Indeed, we analyzed the gene expression and receptor density of A2AR in PBMCs from above mentioned patients comparing to non-demented age- and gender-matched healthy controls with similar educational levels.
Interestingly, in PBMCs we found a significant linear increase in A2AR gene expression from iNPH, which showed the lowest values, to aMCI, which showed the highest values. Similarly, protein density was lower in mcdMCI, VaD, and iNPH than controls while a similar density was showed in aMCI, AD, and controls.
The lack of a strict correlation between mRNA levels and receptor densities could be due to the fact that we measured the steady state level of A2AR mRNA as well as the steady state level of receptor densities.

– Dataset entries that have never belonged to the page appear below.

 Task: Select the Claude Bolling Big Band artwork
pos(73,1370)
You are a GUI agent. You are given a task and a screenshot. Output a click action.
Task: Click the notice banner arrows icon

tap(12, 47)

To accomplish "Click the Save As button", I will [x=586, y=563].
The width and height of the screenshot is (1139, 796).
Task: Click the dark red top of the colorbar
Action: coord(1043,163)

We did not take into consideration the mechanisms that regulate these processes.
There could be some miRNAs-dependent mechanisms that could lead to a reduction of the translational levels of mRNAs [82]. At post-translational level the discrepancy observed between gene and protein expression could be explained by a quick protein degradation, preceded by some post-translational modifications, in order to have a transitory effect in response to a certain stimulus [83].
Moreover, A2AR is upregulated in the preclinical stage and in overt AD than controls. In particular we found higher A2AR levels in aMCI than AD supporting an involvement of the Ado system mainly in the early stages of this disease. These results seem to fit in with a previous demonstration that the increased expressions of A2AR in the brain cortex are mainly an early event in AD [84]. In aMCI, the highest A2AR levels could counterbalance the existing inflammation. Indeed, the activation of A2AR by agonists can lead to the downregulation of the inflammatory response [42], to reduce production of pro-inflammatory cytokines and chemokines and to increase production of the anti-inflammatory cytokines [85].

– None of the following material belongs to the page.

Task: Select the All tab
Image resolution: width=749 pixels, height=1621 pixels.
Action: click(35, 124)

We also showed that A2AR expression is lower in VaD, mcdMCI, and in particular in iNPH than controls [19, 20]. This downregulation of A2AR may depend on the brain vascular alterations occurred in VaD and iNPH patients [20]. Indeed, the inhibition of A2AR by antagonists is protective against ischemic damage in different animal model of ischemia [54] and decreases infarct volumes after cerebral ischemia [86–90]. However, contrasting data have been reported so far on the beneficial/detrimental effects of A2AR on brain cells, indeed also the agonists of A2AR can protect the central nervous system against ischemia [17, 91].
Ultimately determining A2AR expression in PBMCs could contribute to the recognition of cases of aMCI among the heterogeneous group of MCI patients [18] and to the identification of VaD patients with moderate degree of sensitivity and specificity from a heterogeneous group composed of VaD and AD patients.
These results highlight the possible role of A2AR in differentiating a particular preclinical state of dementia and in distinguishing AD and VaD pathologies that are often closely associated in the elderly [19].
It can be concluded that A2AR may play an important and distinctive role in the onset of dementia in the elderly especially if similar differences will be confirmed in other neurological diseases.
Considering that there are already drugs active on adenosine receptors both in use in clinical practice and under development, we could speculate that A2AR may be a suitable target to study novel compounds with higher selectivity, oral bioavailability, stability in vivo, longer half-life, and better capability to cross the blood-brain barrier.